Though videos of her dances do not exist anymore, vivid descriptions such as this provide a good idea of her cabaret performance - One of the descriptions in the Neue Wiener Journal from 15th December 1906 entitled Brahma Dances in Vienna, the critic reviews her performance at the Viennese Secession Hall thus: The auditorium was steeped in mystical darkness. Covered blue, green, white lights. A Brahma-altar, surrounded by a blossoming fruit tree, has been erected at the front side of the room. Steaming incense burners augment the almost solemn atmosphere of the small auditorium. Then the Hofburg actor Gregori enters the room ... he improvises a little introductory speech. [He says] Mata Hari’s dances are like a prayer ...the Indian people dance when they venerate their Gods. Mata Hari herself enters with measured tread. A Junoesque apparition. Big, fiery eyes lend her noble-cut face a peculiar expression. Her dark complexion [...] suits her marvelously. An exotic beauty of first order. A white, gathered veil envelopes her, a red rose adorns her deep black hair. And Mata Hari dances ... That is: she does not dance. She performs a prayer before the idol, as a priest performs a service [...].[Then] Mata Hari dances the budding love of a chaste girl. A while veil – the slendang – serves as a symbol of chastity. Beneath the veil, the beautiful dancer wears on her torso a breast ornament and a golden belt ... nothing else. The audacity of the costume is a minor sensation. But without the slightest trace of indecency ... What the artist reveals in dance is art. Each muscle of the upper body is engaged. The dance ends with a victory of love over restraint ... the veil drops [...].Finally the dance of Siva, the destroyer. The priestess, in a passionately engaged dance, sacrifices every piece of jewelry, so that He hears her prayer. One veil after another drops until in the end she stands in her pure, undressed beauty [...]. The priestess sinks, unconscious, to the floor in front of the feet of the stern god [...] Stormy ovations …………

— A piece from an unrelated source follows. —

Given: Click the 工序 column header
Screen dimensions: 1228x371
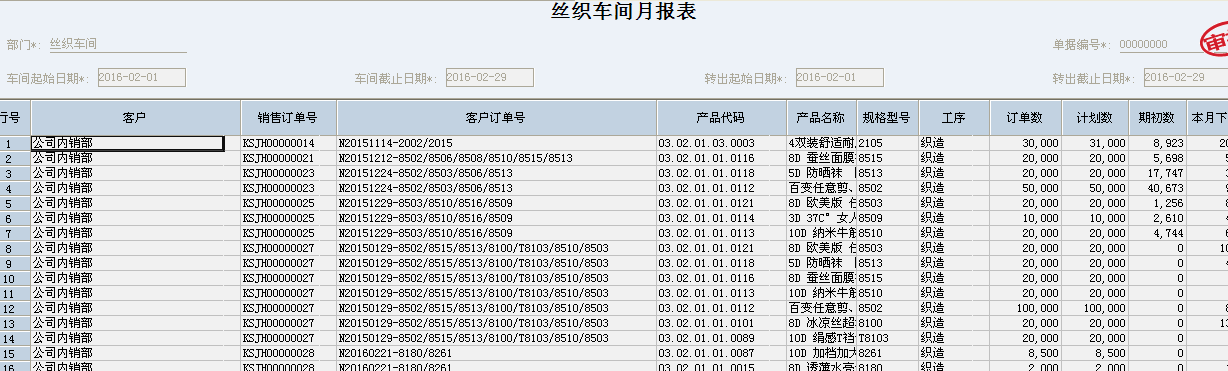Looking at the screenshot, I should (x=953, y=118).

The major attraction of Mata Hari was, of course, her brazen novelty in the prudish prewar Paris. She converted stripping into an artistic, exotic and acceptable format, now cloaked inside a Hindu religious dance form as though it was always the norm in Malabar (while the concept of Dasiattam was very much in vogue in Malabar and the Tamil speaking Kongunadu, stripping was not a custom though some classes of women were uncovered above their hips - in contrast, Mata Hari always covered her breasts). The general consensus in those days was that Mata Hari made you feel that you were actually satisfying your desire with her. That was her allure and the allure took her far and high, earning her a fortune which she spent freely. But as you know, the heights don’t just make you giddy, they were also precarious perches from where you could have a great fall.

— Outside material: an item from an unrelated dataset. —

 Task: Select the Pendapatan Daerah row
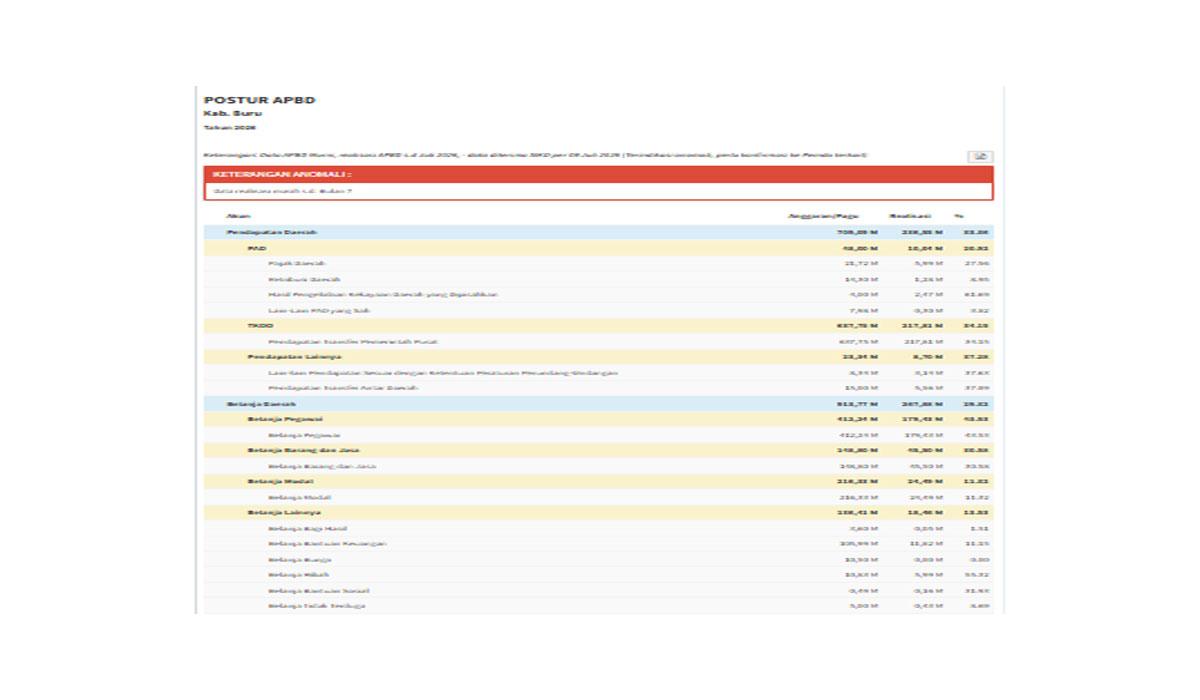click(x=599, y=232)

Her story started to change as days went by, and in later dances she said that she learnt the dancing from her foster Indian mother who dedicated her to Lord Shiva and that was how she, aged 13, danced for the first time in the nude. In fact this mystery and cloak and dagger act completely masked her poor dancing skills. But as legends go, she was quite vigorous on the floor and off it, and the lighting and special stage props as well as her beautiful eyes and amorous expressions made it very enticing and original. The next few years were her high times, where she ruled the revue floors and minted money while at the same time warming many a bed. But imitators started to appear on the scene and the dancer Mata Hari and her dance was becoming a bit jaded.

To make her private parties and dances even more authentic another person and his troupe was
roped in. The group was named ‘The Royal Musicians of Hindustan’. When I first read about this connection, I was taken aback, for the person heading it was none other than Inayat Khan the founder of The Sufi Order in the West and the father of the famous English spy code named Madeline a.k.a. Noor Inayat Khan or the princess spy (Many a year ago, I had written a somewhat inadequate article about her). Inayat left India in 1910 to come to the West, traveling first as a touring musician and then as a teacher of Sufism, visiting various places along the way, France and Netherlands included. It is in France that Mata Hari and Inayat met.
The Royal Musicians of Hindustan performed with Mata Hari, providing live accompaniment for her dances, before Inayat moved on to Russia and fathered Noor with Nora Baker. Their pairing was opportune, for the group came to promote Indian music and Mata Hari was of course the self-proclaimed pioneer of oriental dancing in the west! The photographs (from her garden in Neuilly) of them together in a British society magazine are striking with Matahari looking every bit an Indian, this time fully clothed and demonstrating some typical Indian dance moves. The timing of their collaboration seems to have been between 1912 and 1913. Her announcements and press releases as well as witness accounts state that the troupe were Indian Brahmin musicians (Interesting that a Sufi Muslim propagator went along with this)! By that time, Mata Hari’s birth place had moved from Malabar to Jaffna pattanam in Ceylon and in 1914, it was placed at the banks of the Ganges!! The storyline also changed - to that from there she went on to become a Javanese court dancer. The public lapped all of it, for the lady did ample justice by providing a good amount of eye candy. But what could have got her into the world of spying? That part of the story is the last act of her life and evidence of her desire to be among officers.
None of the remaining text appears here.